** begin Text passage **

Kafka Basics

I. Basic Concepts of Kafka#

Producer: The producer of messages and data, a process/code/service that publishes messages to a Kafka Topic.
Consumer: The consumer of messages and data, a process/code/service that subscribes to data (topic) and processes the published messages.
Consumer Group: A logical concept; for the same topic, messages are broadcast to different groups, and within a group, only one consumer can consume the message.
Broker: A physical concept; each Kafka node in the Kafka cluster.
Topic: A logical concept; the category of Kafka messages, used to differentiate and isolate data.
Partition: A physical concept; the basic unit of data storage in Kafka. Data for a topic is distributed across multiple partitions, and each partition is ordered.
Replication: A single partition may have multiple replicas, and the data among these replicas is the same.
Replication Leader: Among the multiple replicas of a partition, one leader is responsible for interacting with producers and consumers.
ReplicaManager: Responsible for managing the information of all partitions and replicas on the current broker, handling requests initiated by KafkaController, switching replica states, adding/reading messages, etc.

II. Features of Kafka#

Distributed#

Multiple partitions
Multiple replicas
Multiple subscribers
Scheduled based on ZooKeeper

High Performance#

High throughput
Low latency
High concurrency
Time complexity of O(1)

Durability and Scalability#

Data can be persisted
Fault tolerance
Supports horizontal online scaling
Automatic message balancing

Reasons for Kafka's Speed#

Multiple partitions enhance concurrency
Zero-copy
Sequential writes
Batch operations for messages
Page cache

III. Basic Command Usage of Kafka#

Create a topic (4 partitions, 2 replicas)

bin/kafka-topics.sh --create --zookeeper localhost:2181 --replication-factor 2 --partitions 4 --topic test

Query cluster description

bin/kafka-topics.sh --describe --zookeeper hadoop2:2181

Query topic list

bin/kafka-topics.sh --zookeeper hadoop2:2181 --list

Query new consumer list

bin/kafka-consumer-groups.sh --new-consumer --bootstrap-server hadoop2:6667 --list

Display consumption details of a specific consumer group (only supports offset stored in ZooKeeper)

** end Text passage **
** begin Data extract **

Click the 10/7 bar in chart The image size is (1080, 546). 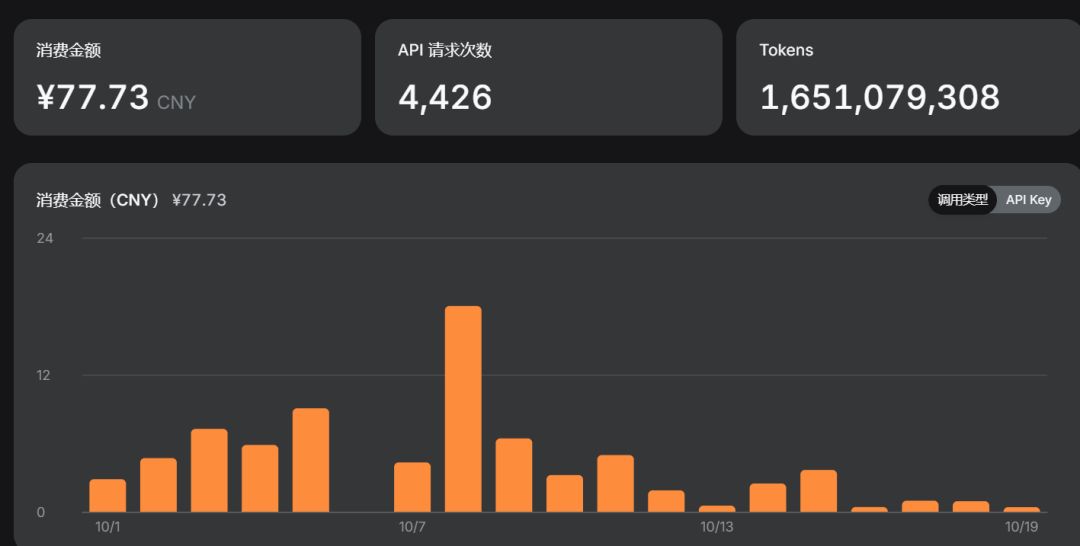tap(412, 487)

** end Data extract **

> _To do_
1. What reasons for Kafka's speed does the Kafka basics page list?
2. Can you resume the Kafka basics page after its last line?

> _Results for each task_
1.
- Multiple partitions enhance concurrency
- Zero-copy
- Sequential writes
- Batch operations for messages
- Page cache

2.
bin/kafka-consumer-groups.sh --describe --bootstrap-server hadoop2:6667 --group test

Producer sends messages

bin/kafka-console-producer.sh --broker-list hadoop2:6667 --topic kafka-test1

Consumer consumes messages

bin/kafka-console-consumer.sh --bootstrap-server hadoop2:6667 --topic kafka-test1 --from-beginning

IV. Common Kafka Configurations#

Producer Configuration#

Reference link: Kafka Producer Parameter Settings and Tuning Suggestions

acks
Specifies how many partition replicas must receive the message before the producer considers the write successful; this parameter significantly affects the possibility of message loss.
- acks=0
  Indicates that the produce request returns immediately without waiting for any acknowledgment from the leader. This option has the highest throughput but does not guarantee whether the message was successfully sent.
- acks=1
  As long as the cluster's leader node receives the message, the producer will receive a success response from the server. If the message cannot reach the leader node (e.g., the leader crashes, and a new leader has not yet been elected), the producer will receive an error response. To avoid data loss, the producer will resend the message. However, if a node that did not receive the message becomes the new leader, the message will still be lost. The throughput at this time depends on whether the Kafka producer is sending data synchronously or asynchronously. If the sending client waits for the server's response (by calling the get() method of the Future object), it will obviously increase latency (the round-trip delay in network transmission). If the client uses callbacks, the latency issue can be alleviated, but throughput will still be limited by the number of messages being sent (e.g., how many messages the producer can send before receiving the server's response).
- acks=all/-1
  The partition leader must wait for the message to be successfully written to all ISR replicas (synchronous replicas) before considering the produce request successful. This option provides the highest message durability guarantee, but theoretically, the throughput is also the worst.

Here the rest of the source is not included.